J.M.Jakobowicz Le réchauffement climatique, Mozart et les Services

Grande nouvelle: pour lutter contre le réchauffement climatique, l’ONU gèle les postes des Services généraux. Quel est le rapport, me demanderez-vous fort justement? Eh bien, je n’en sais rien, mais c’est la seule explication logique que j’ai pu trouver à la décision de l’Assemblée générale de geler le recrutement des Services généraux. Parce que l’argument avancé par certains est encore plus absurde: le rapport entre le nombre de «G» et «P» serait trop élevé.

Cela n’est pas sans rappeler la fameuse anecdote de l’empereur d’Autriche Joseph II qui déclarait à Wolfgang Amadeus Mozart à propos de son opéra L’Enlèvement au Sérail: «...Une musique formidable, mon cher Mozart, mais il y a cependant quelque chose… il y a, je pense, trop de notes dans cette partition!» Il était tout aussi stupide de demander à Mozart de supprimer des notes à son chef-d’ouvre que de réduire le nombre de services généraux dans l’Organisation.

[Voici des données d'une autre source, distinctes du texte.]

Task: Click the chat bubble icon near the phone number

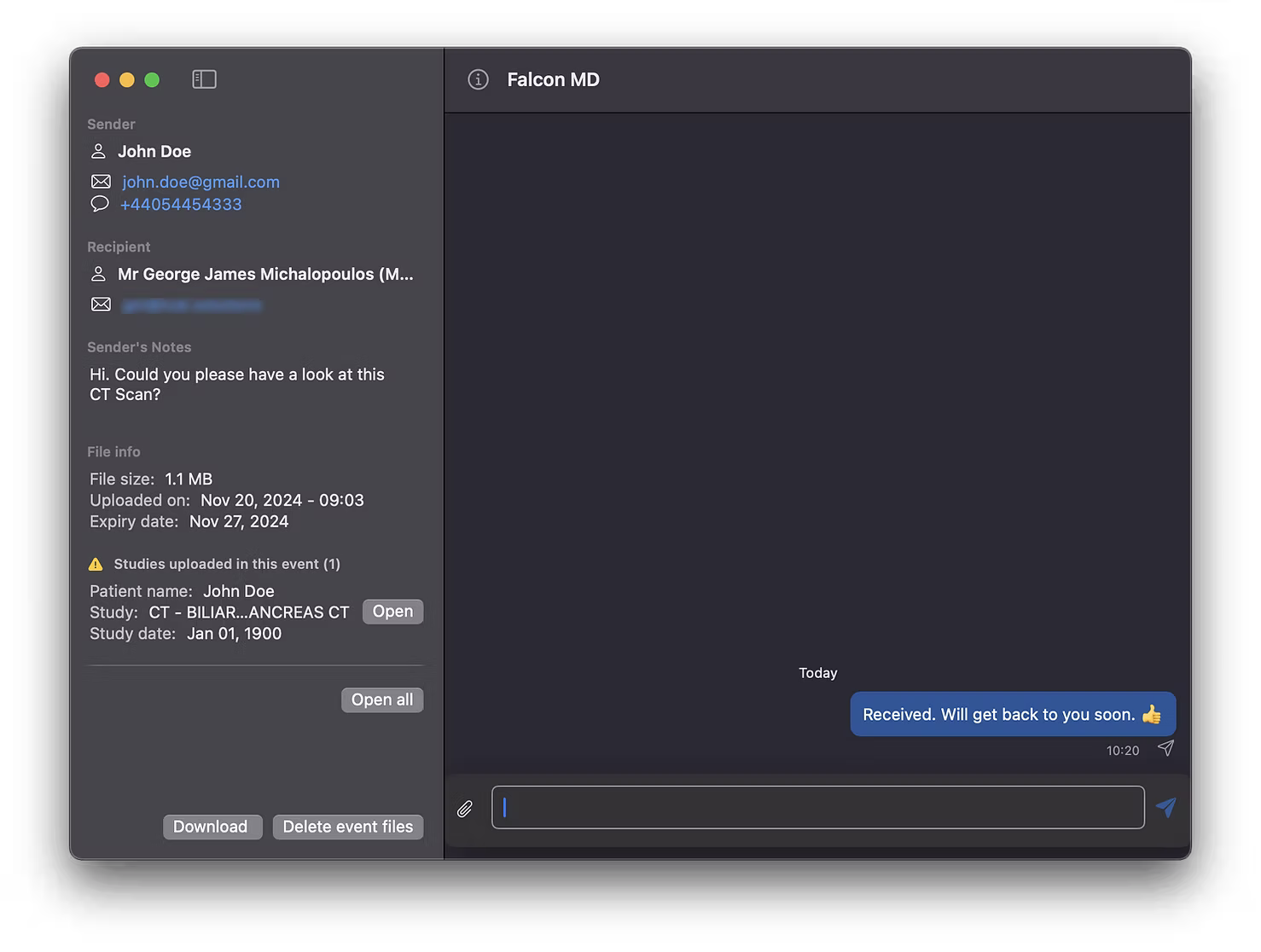Action: click(100, 204)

Chers délégués, permettez-moi de vous poser ces simples questions: qui prépare vos réunions, vos voyages, qui assure votre sécurité, qui fait vivre l’Organisation? Bien sûr, vous connaissez tout aussi bien que moi la réponse à ces questions: ce sont les Services généraux.

Vous vous plaignez déjà amèrement que les documents ont du retard alors que c’est vousmêmes qui avez coupé les postes de ceux qui les préparent. Malheureusement, cela ne semble pas vous avoir servi de leçon. Croire que la technologie moderne peut tout remplacer relève d’un raisonnement aussi simpliste que de supprimer tous les fa dièse de La Petite Musique de Nuit, sous prétexte d’économiser les touches noires du piano.

Ces raisonnements de tiroir-caisse, qui vont permettre d’économiser quatre sous, cachent en fait un grand malaise. L’Organisation a besoin de profonds changements tels que la répartition des sièges au Conseil de sécurité, un renforcement du pouvoir du Secrétaire général, la suppression de certains corps morts comme l’ECOSOC, pour n’en citer que quelques-uns. Le problème, c’est que les Etats membres ne parviennent pas à aborder ces sujets qui fâchent. Résultat, pour cacher leur incapacité, ils tapent sur les plus faibles: les Services généraux et surtout les temporaires qui vont être les premiers à souffrir de ce gel.

C’est franchement petit, absurde et surtout cela ne sert en rien les idéaux que nous essayons de défendre.

Le rédacteur en chef, Jean Michel Jakobowicz.